> **DOCUMENT TEXT**
Importantly, Powell also emphasized that there is no limit on the amount of support the Fed will provide in terms of lending to the sectors that need it.
“You do have the ability to conjure money out of thin air”, Guthrie said, quoting something she read in the media.
A visibly incredulous Powell (incredulous because outside of economic circles, virtually nobody does a good job describing the process by which the Fed “conjures” money) did his best.
“In situations like the present we do have the ability to use our emergency lending authorities and the only limit on that is how much backstop we get from the Treasury department”, he said, alluding to the various guarantees from the ESF on some of the facilities the Fed has already announced, and, more to the point, the massive fund included in the $2 trillion virus stimulus bill.
“We’re required to get full security for our loans so we don’t lose money, so the Treasury puts up money as we estimate what the losses might be”, Powell went on to explain, clearly recognizing he’d likely already lost the audience. “Essentially, the answer to your question is ‘no'”.
Commenting on the Fed’s capacity to step in and provide credit where capital markets have simply stopped working, Powell said “we will keep doing that aggressively and forthrightly, as we have been”.
“When it comes to this lending we’re not going to run out of ammunition. That doesn’t happen”, he added.
No, it doesn’t. Which is something the vast (vast) majority of Americans and even some very intelligent market participants do not understand.
Asked if “the economy [can] handle a monthslong shutdown if that is what the public health emergency requires and demands”, Powell tried to walk the fine line between hewing to the concerns of the medical community and pacifying a president who wants the economy back online “by Easter”, to quote Trump.

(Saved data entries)

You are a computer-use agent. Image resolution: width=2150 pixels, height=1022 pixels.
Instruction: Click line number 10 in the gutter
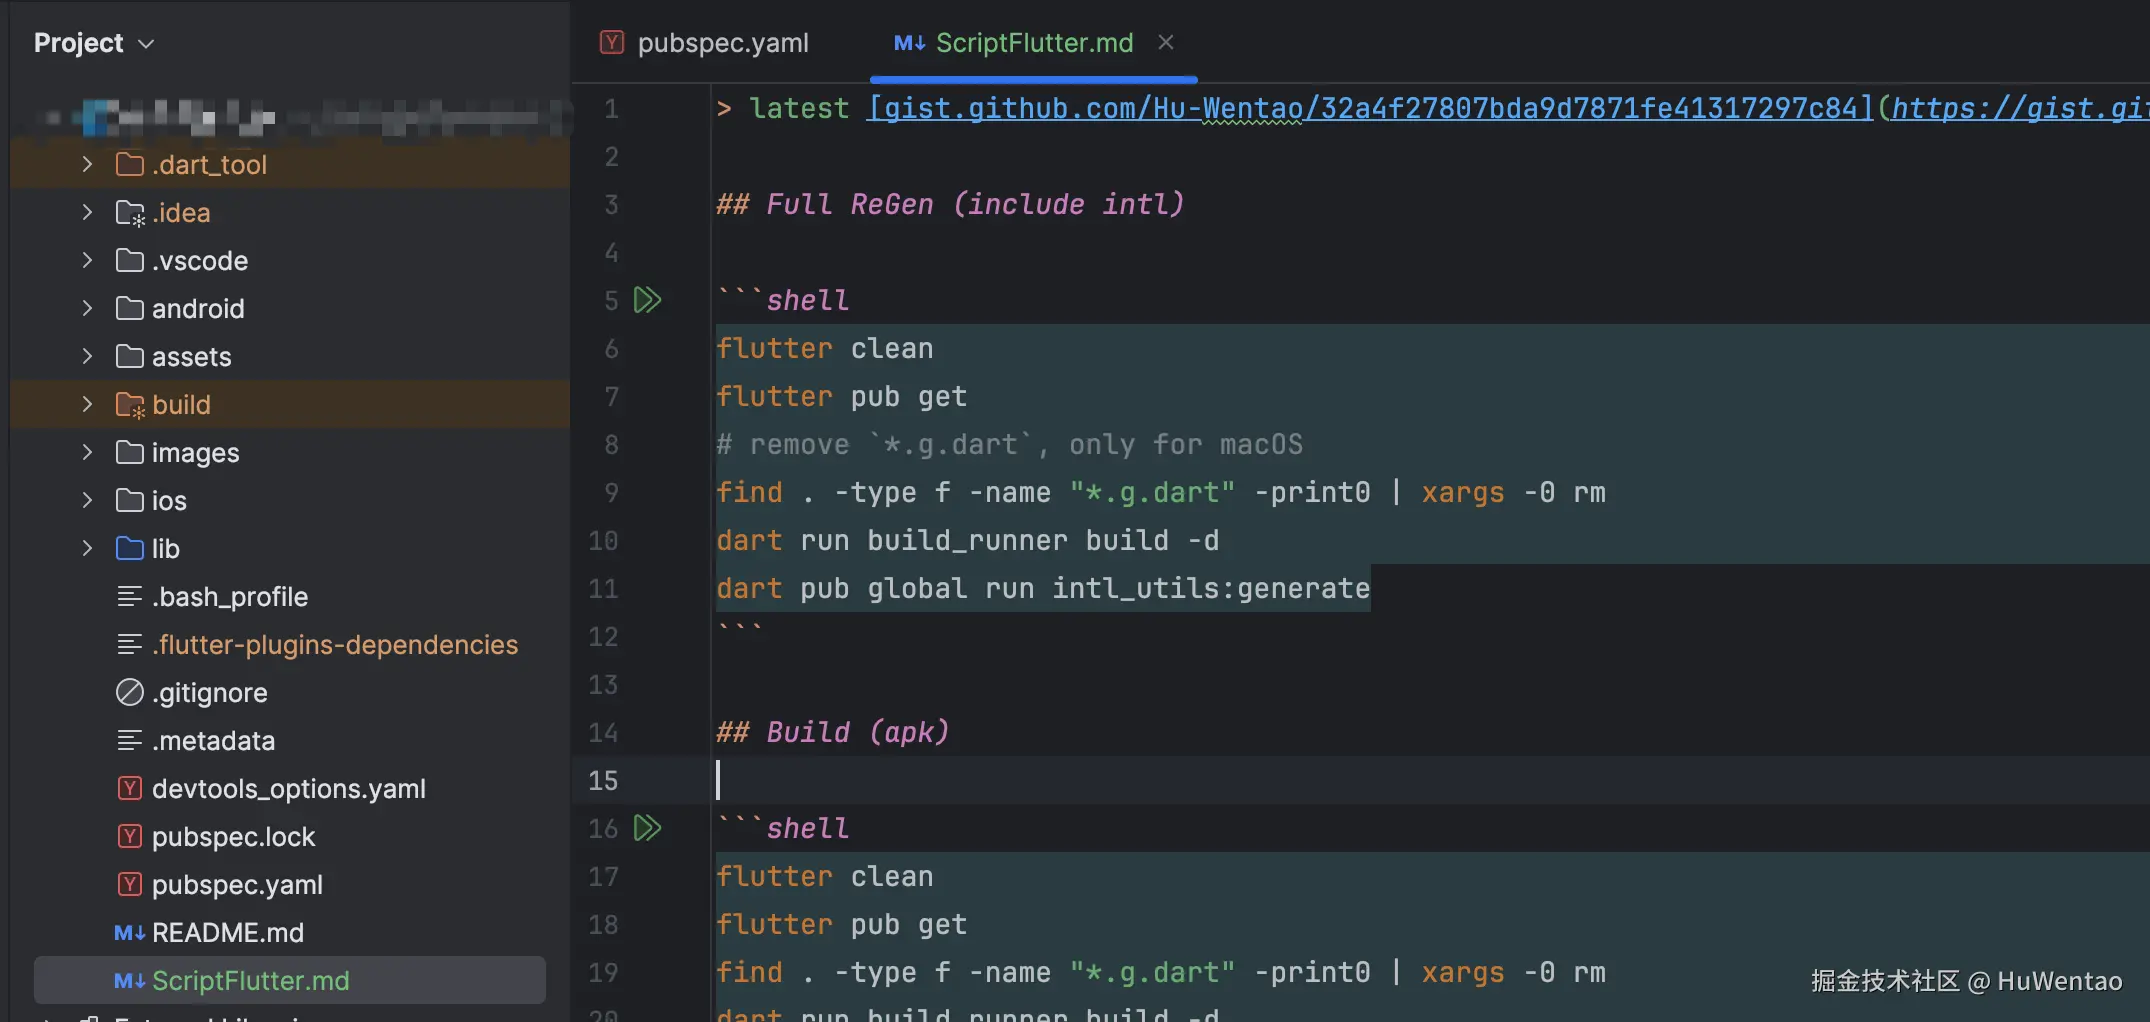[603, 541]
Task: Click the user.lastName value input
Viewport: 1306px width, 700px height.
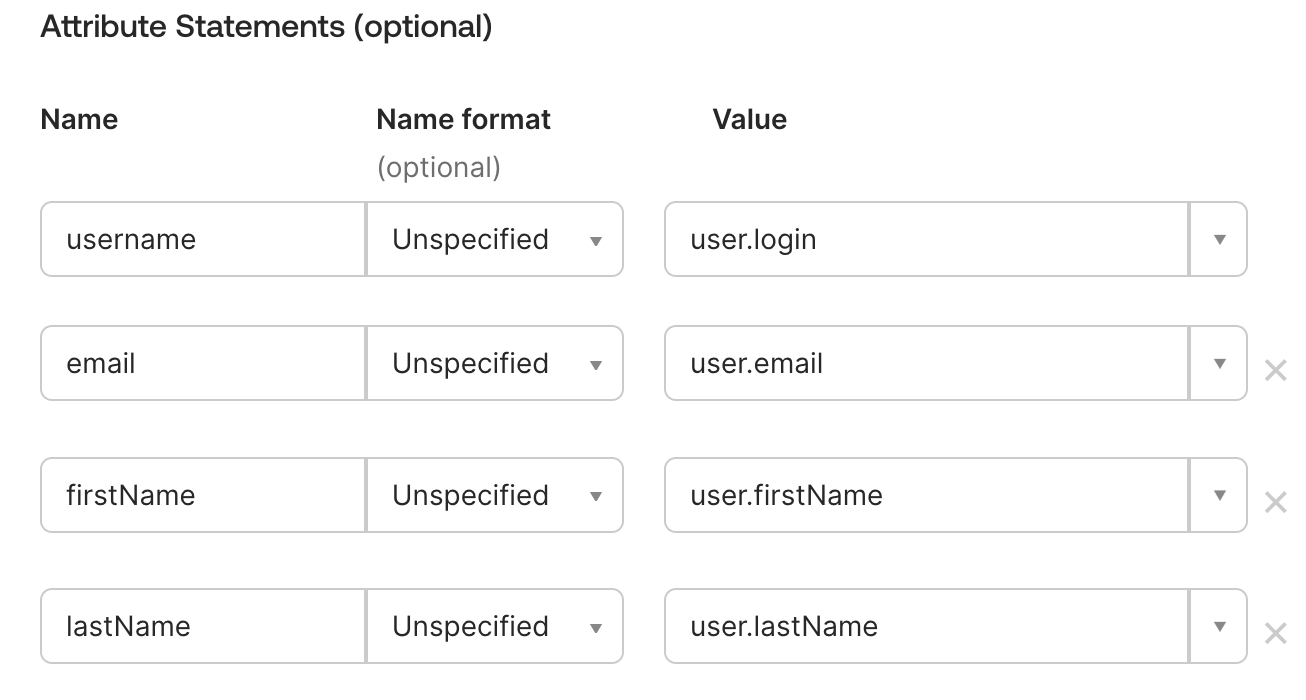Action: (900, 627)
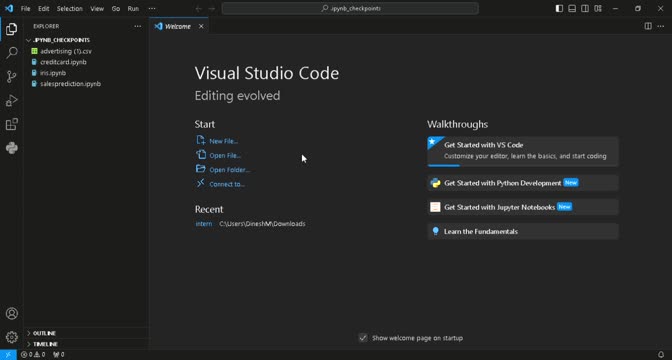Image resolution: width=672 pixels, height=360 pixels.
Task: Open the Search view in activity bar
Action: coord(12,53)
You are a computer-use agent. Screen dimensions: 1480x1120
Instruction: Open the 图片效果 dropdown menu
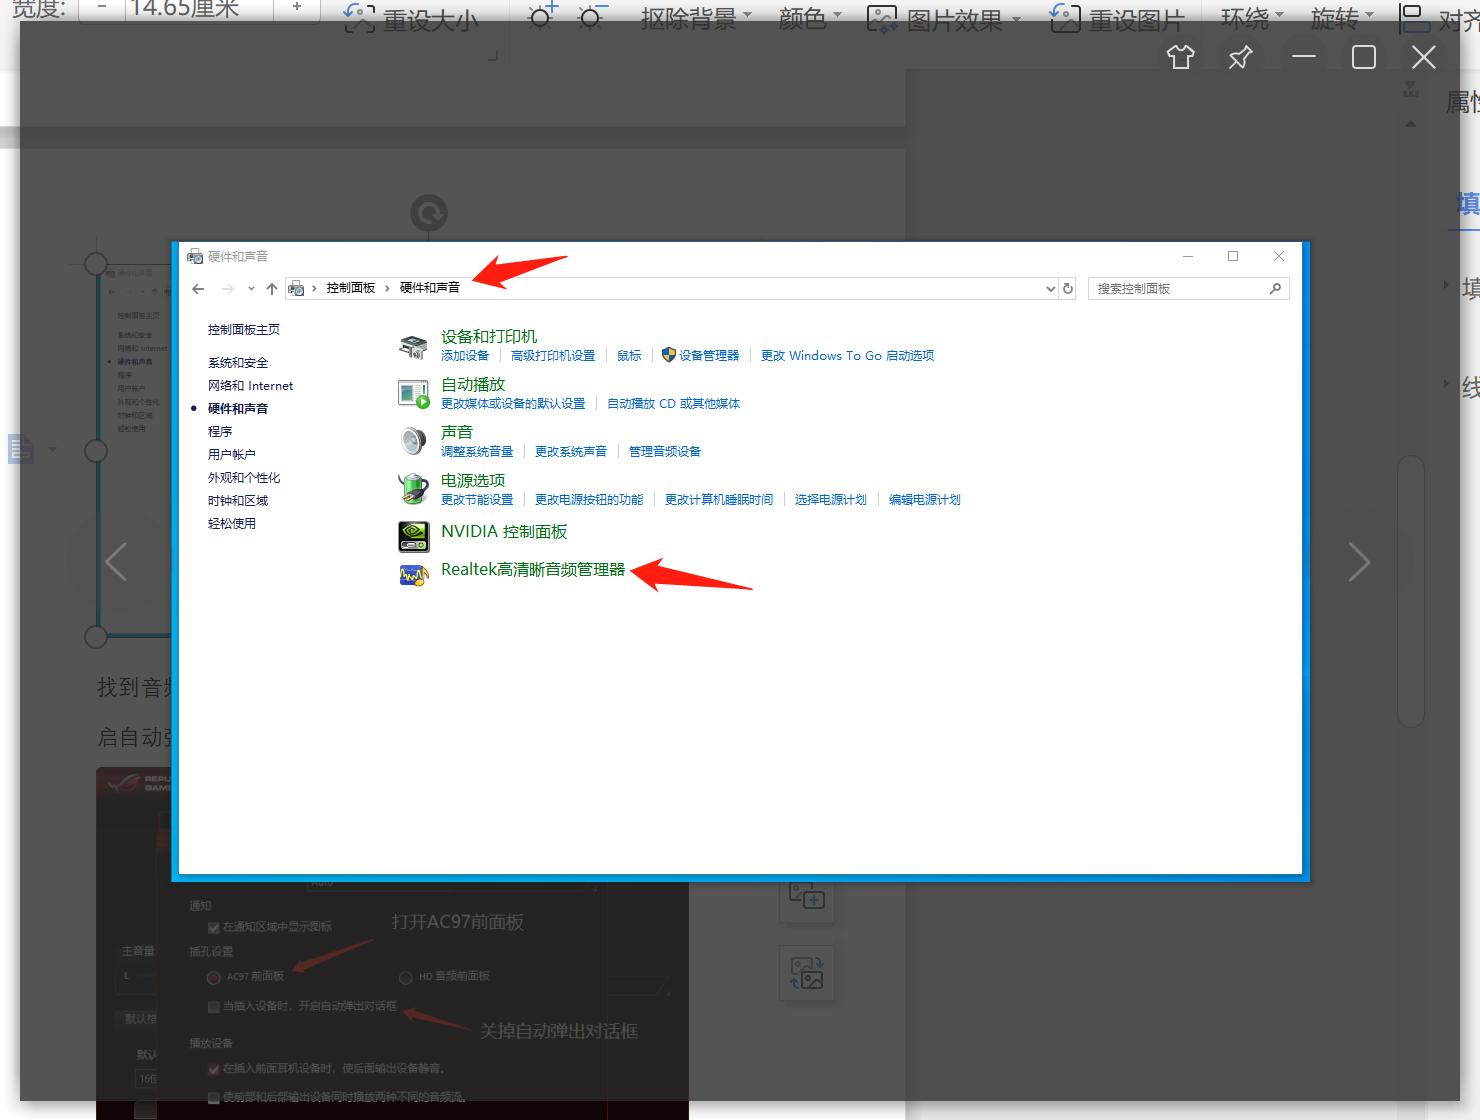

> **REQUIRED ACTION 1**
List every person named in the text about Powell and Fed lending.
> **REQUIRED ACTION 2**
In the text about Powell and Fed lending, what does Powell say is the only limit on the Fed's emergency lending?
> **REQUIRED ACTION 3**
Extend the text about Powell and Fed lending, picking up right after its last sentence.

> **EXERCISE ANSWER 1**
Powell, Guthrie, Trump

> **EXERCISE ANSWER 2**
How much backstop the Fed gets from the Treasury department.

> **EXERCISE ANSWER 3**
“At a certain point we will get the spread of the virus under control and at that time confidence will return”, he mused. “You may well see significant rises in unemployment and significant declines in economic activity, but there can also be a good rebound on the other side of that, and that’s one of the things we’re trying to do by ensuring the flow of credit to the economy”.
As you consider Powell’s remarks (admittedly delivered in a tone and cadence that leaves something to be desired in terms of academic elegance) I would implore you to tune out those who insist the Fed should not provide an essentially unlimited backstop to the economy.
Smart people can (and will) continue to debate the methods and whether they facilitate inequality and encourage risk-taking, but the notion that hyperinflation is coming or that the emergency monetary policy response represents an existential threat beyond that which builds up in society as asset bubbles are inflated and the wealth gap grows via the second-order effects of quantitative easing, is patent nonsense.
As Yuval Harari puts it, “there are no gods in the universe, no nations, no money, no human rights, no laws, and no justice outside the common imagination of human beings”.
“Money” isn’t an actual, real thing that exists outside of our own imagination. It can only destroy us if we allow it to. Congress’s willingness to pass a $2 trillion spending bill without worrying about how we’re going to “pay for it”, is evidence that, when push comes to shove, people do acknowledge that reality – even as they’ll go right back to parroting the dangerous myths of Austrian economics once the current crisis has passed.